= Work instructions =
The data below must be returned in full and exactly.

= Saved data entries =
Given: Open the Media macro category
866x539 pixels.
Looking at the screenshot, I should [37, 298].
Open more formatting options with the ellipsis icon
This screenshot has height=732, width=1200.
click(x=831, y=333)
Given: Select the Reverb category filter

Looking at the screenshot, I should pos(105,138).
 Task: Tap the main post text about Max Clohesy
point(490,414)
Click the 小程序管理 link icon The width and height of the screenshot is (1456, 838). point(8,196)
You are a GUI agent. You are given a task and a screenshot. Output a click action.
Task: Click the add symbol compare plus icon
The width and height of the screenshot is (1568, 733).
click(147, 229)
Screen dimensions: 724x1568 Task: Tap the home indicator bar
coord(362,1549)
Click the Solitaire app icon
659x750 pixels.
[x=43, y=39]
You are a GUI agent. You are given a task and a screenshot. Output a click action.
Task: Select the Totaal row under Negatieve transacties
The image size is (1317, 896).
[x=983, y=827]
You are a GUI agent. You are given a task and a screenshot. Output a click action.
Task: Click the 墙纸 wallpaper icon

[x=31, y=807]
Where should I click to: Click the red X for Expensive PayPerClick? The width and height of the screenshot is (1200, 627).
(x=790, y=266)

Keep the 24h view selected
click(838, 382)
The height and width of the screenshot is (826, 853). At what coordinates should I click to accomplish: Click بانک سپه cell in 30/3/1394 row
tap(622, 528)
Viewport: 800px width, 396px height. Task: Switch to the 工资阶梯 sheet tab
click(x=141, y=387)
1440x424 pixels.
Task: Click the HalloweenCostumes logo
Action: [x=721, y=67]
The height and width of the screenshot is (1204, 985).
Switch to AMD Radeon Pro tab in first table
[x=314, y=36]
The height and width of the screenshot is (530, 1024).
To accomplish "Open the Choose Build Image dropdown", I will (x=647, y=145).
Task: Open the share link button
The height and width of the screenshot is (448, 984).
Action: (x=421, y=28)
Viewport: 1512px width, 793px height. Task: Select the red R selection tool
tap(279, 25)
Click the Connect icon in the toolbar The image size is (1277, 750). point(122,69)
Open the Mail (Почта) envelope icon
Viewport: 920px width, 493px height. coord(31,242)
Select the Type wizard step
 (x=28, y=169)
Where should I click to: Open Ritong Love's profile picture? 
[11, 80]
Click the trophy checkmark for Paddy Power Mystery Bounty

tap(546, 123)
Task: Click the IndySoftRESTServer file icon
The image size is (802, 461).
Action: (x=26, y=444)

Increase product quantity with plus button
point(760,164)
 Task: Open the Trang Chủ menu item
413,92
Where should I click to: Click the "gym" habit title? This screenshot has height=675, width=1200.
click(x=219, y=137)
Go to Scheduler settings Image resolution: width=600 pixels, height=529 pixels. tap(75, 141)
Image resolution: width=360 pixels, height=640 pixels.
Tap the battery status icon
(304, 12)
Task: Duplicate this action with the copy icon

= Problem solution =
Given: Open the Media macro category
866x539 pixels.
Looking at the screenshot, I should [37, 298].
Open more formatting options with the ellipsis icon
This screenshot has height=732, width=1200.
click(x=831, y=333)
Given: Select the Reverb category filter

Looking at the screenshot, I should pos(105,138).
 Task: Tap the main post text about Max Clohesy
point(490,414)
Click the 小程序管理 link icon The width and height of the screenshot is (1456, 838). point(8,196)
You are a GUI agent. You are given a task and a screenshot. Output a click action.
Task: Click the add symbol compare plus icon
The width and height of the screenshot is (1568, 733).
click(147, 229)
Screen dimensions: 724x1568 Task: Tap the home indicator bar
coord(362,1549)
Click the Solitaire app icon
659x750 pixels.
[x=43, y=39]
You are a GUI agent. You are given a task and a screenshot. Output a click action.
Task: Select the Totaal row under Negatieve transacties
The image size is (1317, 896).
[x=983, y=827]
You are a GUI agent. You are given a task and a screenshot. Output a click action.
Task: Click the 墙纸 wallpaper icon

[x=31, y=807]
Where should I click to: Click the red X for Expensive PayPerClick? The width and height of the screenshot is (1200, 627).
(x=790, y=266)

Keep the 24h view selected
click(838, 382)
The height and width of the screenshot is (826, 853). At what coordinates should I click to accomplish: Click بانک سپه cell in 30/3/1394 row
tap(622, 528)
Viewport: 800px width, 396px height. Task: Switch to the 工资阶梯 sheet tab
click(x=141, y=387)
1440x424 pixels.
Task: Click the HalloweenCostumes logo
Action: [x=721, y=67]
The height and width of the screenshot is (1204, 985).
Switch to AMD Radeon Pro tab in first table
[x=314, y=36]
The height and width of the screenshot is (530, 1024).
To accomplish "Open the Choose Build Image dropdown", I will (x=647, y=145).
Task: Open the share link button
The height and width of the screenshot is (448, 984).
Action: (x=421, y=28)
Viewport: 1512px width, 793px height. Task: Select the red R selection tool
tap(279, 25)
Click the Connect icon in the toolbar The image size is (1277, 750). point(122,69)
Open the Mail (Почта) envelope icon
Viewport: 920px width, 493px height. coord(31,242)
Select the Type wizard step
 (x=28, y=169)
Where should I click to: Open Ritong Love's profile picture? 
[11, 80]
Click the trophy checkmark for Paddy Power Mystery Bounty

tap(546, 123)
Task: Click the IndySoftRESTServer file icon
The image size is (802, 461).
Action: (x=26, y=444)

Increase product quantity with plus button
point(760,164)
 Task: Open the Trang Chủ menu item
413,92
Where should I click to: Click the "gym" habit title? This screenshot has height=675, width=1200.
click(x=219, y=137)
Go to Scheduler settings Image resolution: width=600 pixels, height=529 pixels. tap(75, 141)
Image resolution: width=360 pixels, height=640 pixels.
Tap the battery status icon
(304, 12)
Task: Duplicate this action with the copy icon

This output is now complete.